## Work instructions
Nothing in the data may be omitted; output it all verbatim.

BEGIN Source data

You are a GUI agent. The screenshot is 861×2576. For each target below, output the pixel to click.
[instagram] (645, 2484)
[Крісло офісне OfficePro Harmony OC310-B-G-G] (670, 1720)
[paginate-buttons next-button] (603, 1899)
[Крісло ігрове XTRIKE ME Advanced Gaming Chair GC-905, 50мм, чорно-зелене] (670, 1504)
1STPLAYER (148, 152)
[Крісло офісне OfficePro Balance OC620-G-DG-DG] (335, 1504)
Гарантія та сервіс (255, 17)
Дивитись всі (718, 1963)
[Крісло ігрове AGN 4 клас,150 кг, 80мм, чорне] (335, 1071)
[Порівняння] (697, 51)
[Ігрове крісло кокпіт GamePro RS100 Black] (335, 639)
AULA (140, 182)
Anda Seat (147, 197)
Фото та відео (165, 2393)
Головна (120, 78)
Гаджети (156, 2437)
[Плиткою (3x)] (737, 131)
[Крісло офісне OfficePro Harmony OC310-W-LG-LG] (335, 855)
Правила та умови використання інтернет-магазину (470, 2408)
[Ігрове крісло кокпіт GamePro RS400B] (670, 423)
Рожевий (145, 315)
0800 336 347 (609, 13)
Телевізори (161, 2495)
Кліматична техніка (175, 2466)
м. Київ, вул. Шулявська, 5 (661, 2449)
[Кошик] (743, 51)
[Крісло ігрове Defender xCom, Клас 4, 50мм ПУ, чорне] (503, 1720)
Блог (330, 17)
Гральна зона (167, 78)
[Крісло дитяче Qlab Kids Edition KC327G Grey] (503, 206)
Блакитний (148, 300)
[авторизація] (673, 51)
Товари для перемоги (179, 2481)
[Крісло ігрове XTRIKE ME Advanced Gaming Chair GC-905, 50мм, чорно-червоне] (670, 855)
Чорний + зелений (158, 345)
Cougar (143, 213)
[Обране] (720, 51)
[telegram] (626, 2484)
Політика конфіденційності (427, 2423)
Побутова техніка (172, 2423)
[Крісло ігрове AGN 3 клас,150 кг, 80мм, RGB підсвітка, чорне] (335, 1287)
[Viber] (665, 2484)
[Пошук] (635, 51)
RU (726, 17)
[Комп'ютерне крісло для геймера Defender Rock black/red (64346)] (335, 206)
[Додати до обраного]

END Source data

## Task output
You are a GUI agent. The screenshot is 861×2576. For each target below, output the pixel to click.
[instagram] (645, 2484)
[Крісло офісне OfficePro Harmony OC310-B-G-G] (670, 1720)
[paginate-buttons next-button] (603, 1899)
[Крісло ігрове XTRIKE ME Advanced Gaming Chair GC-905, 50мм, чорно-зелене] (670, 1504)
1STPLAYER (148, 152)
[Крісло офісне OfficePro Balance OC620-G-DG-DG] (335, 1504)
Гарантія та сервіс (255, 17)
Дивитись всі (718, 1963)
[Крісло ігрове AGN 4 клас,150 кг, 80мм, чорне] (335, 1071)
[Порівняння] (697, 51)
[Ігрове крісло кокпіт GamePro RS100 Black] (335, 639)
AULA (140, 182)
Anda Seat (147, 197)
Фото та відео (165, 2393)
Головна (120, 78)
Гаджети (156, 2437)
[Плиткою (3x)] (737, 131)
[Крісло офісне OfficePro Harmony OC310-W-LG-LG] (335, 855)
Правила та умови використання інтернет-магазину (470, 2408)
[Ігрове крісло кокпіт GamePro RS400B] (670, 423)
Рожевий (145, 315)
0800 336 347 (609, 13)
Телевізори (161, 2495)
Кліматична техніка (175, 2466)
м. Київ, вул. Шулявська, 5 (661, 2449)
[Кошик] (743, 51)
[Крісло ігрове Defender xCom, Клас 4, 50мм ПУ, чорне] (503, 1720)
Блог (330, 17)
Гральна зона (167, 78)
[Крісло дитяче Qlab Kids Edition KC327G Grey] (503, 206)
Блакитний (148, 300)
[авторизація] (673, 51)
Товари для перемоги (179, 2481)
[Крісло ігрове XTRIKE ME Advanced Gaming Chair GC-905, 50мм, чорно-червоне] (670, 855)
Чорний + зелений (158, 345)
Cougar (143, 213)
[Обране] (720, 51)
[telegram] (626, 2484)
Політика конфіденційності (427, 2423)
Побутова техніка (172, 2423)
[Крісло ігрове AGN 3 клас,150 кг, 80мм, RGB підсвітка, чорне] (335, 1287)
[Viber] (665, 2484)
[Пошук] (635, 51)
RU (726, 17)
[Комп'ютерне крісло для геймера Defender Rock black/red (64346)] (335, 206)
[Додати до обраного]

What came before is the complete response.